Gwinnett County Ballot-Harvesting Cases Dismissed at Georgia State Election Board Meeting

ATLANTA, Georgia – The Georgia State Election Board held a meeting on Tuesday regarding alleged ballot harvesting in Gwinnett County during the 2020 election cycle.

“We will give this a fair look. We’ll call balls and strikes as fairly as we see them, and the chips will fall where they may, but it’s not going to be a witch-hunt” said Matthew Mashburn, the senior-most member of the board before the meeting.

The election board’s members include Edward Lindsey, Janice Johnston, Sara Tindall Ghazal, and Matthew Mashburn. The Elections Division of the Secretary of State’s Office organizes and oversees all election activity, including voter registration, municipal, state, county, and federal elections, according to the SOS website.

Eventually, the board decided to dismiss the three complaints, much to the chagrin of those in attendance and watching online. The board members were skeptical of the complaints.

Lindsey invited True the Vote, an election integrity nonprofit, to bring forward information provided to them by a whistleblower.

On April 27, the State Election Board issued subpoenas, and a complaint made by True the Vote followed on November 30, 2021. The subpoenas compel the Texas-based election fraud prevention group to submit documents, recordings, and names of the alleged ballot traffickers.

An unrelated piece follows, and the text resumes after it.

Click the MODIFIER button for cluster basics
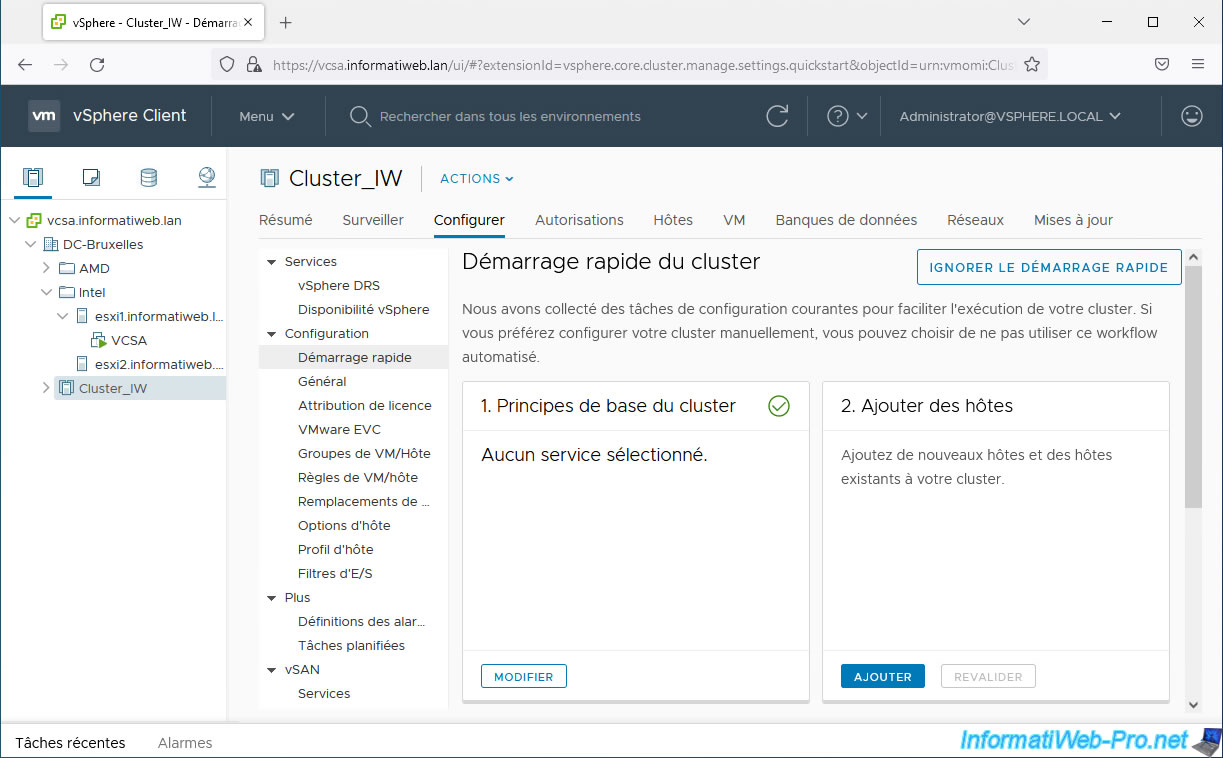The height and width of the screenshot is (758, 1223). pyautogui.click(x=523, y=677)
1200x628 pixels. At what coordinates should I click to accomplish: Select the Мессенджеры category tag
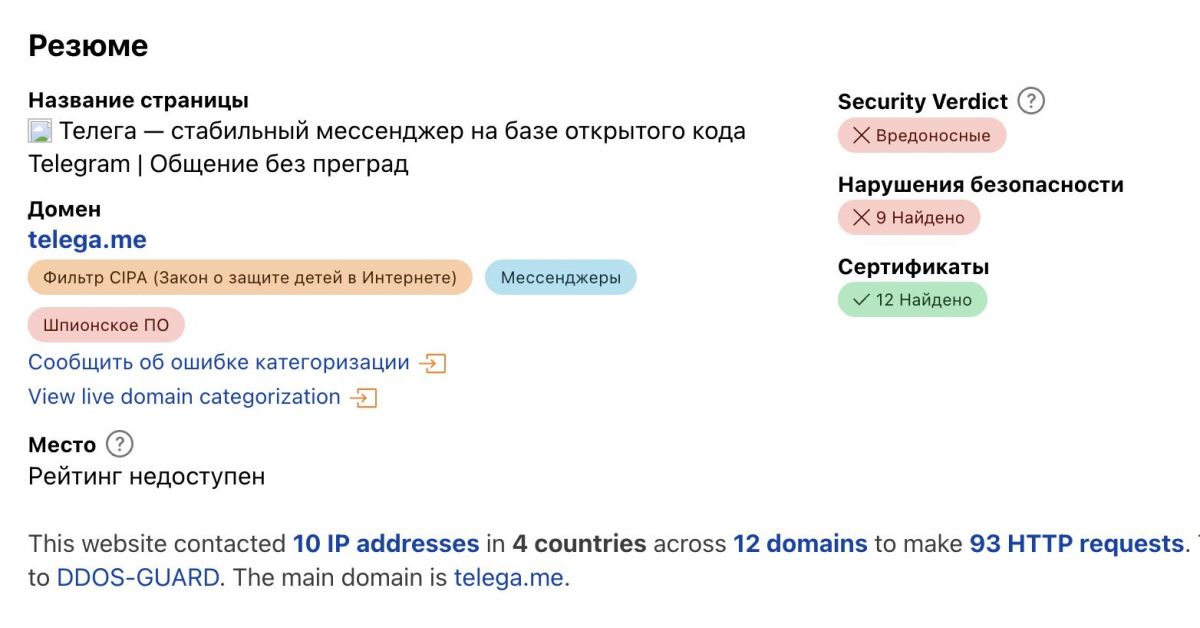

Additionally, True the Vote co-founder, Catherine Engelbrecht, was subject to deposition on March 26. Acting Chairperson of the State Election Board Matt Mashburn signed the subpoena on April 21.

Despite the fact that True the Vote viewed the subpoenas as intimidation tactics, Lindsey remained skeptical.

“I believe it is incumbent upon us to have the [attorney general] move forward,” said Lindsey.

Mashburn raised the issue of mistrust in the voting process when he mentioned the problems citizens still have with the infamous State Farm Arena ballot suitcase surveillance videos.

“I want you to go to and that is the actual video from the SOS of State Farm Arena. Go to camera 2, timestamp 1026 and watch the next three-and-a-half minutes,” Mashburn said.

The meeting included an update on the complaint made by True the Vote, the primary source for Dinesh D’Souza’s documentary film 2000 Mules, which The Atlanta Journal-Constitution criticized for lacking substantiated evidence of ballot trafficking.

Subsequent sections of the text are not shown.